[Opening DATA EXTRACT section]

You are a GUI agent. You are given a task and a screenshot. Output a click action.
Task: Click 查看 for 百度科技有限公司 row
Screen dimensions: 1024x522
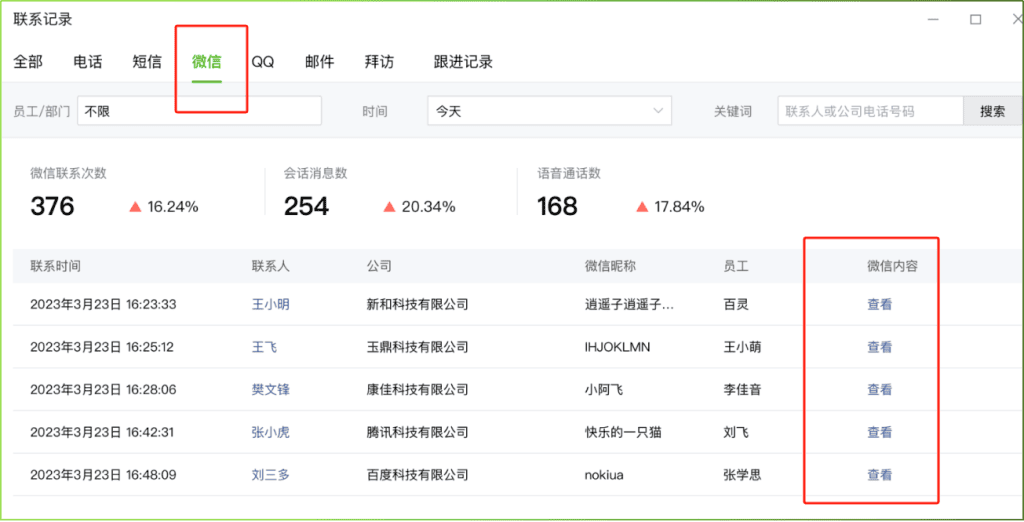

[Closing DATA EXTRACT section]
[Opening DATA EXTRACT section]

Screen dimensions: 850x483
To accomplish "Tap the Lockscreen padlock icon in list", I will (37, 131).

[Closing DATA EXTRACT section]

## TASK TO CARRY OUT
Throughout the material above, report each line holding the word "dimensions".

## RESULT BELOW
Screen dimensions: 1024x522
Screen dimensions: 850x483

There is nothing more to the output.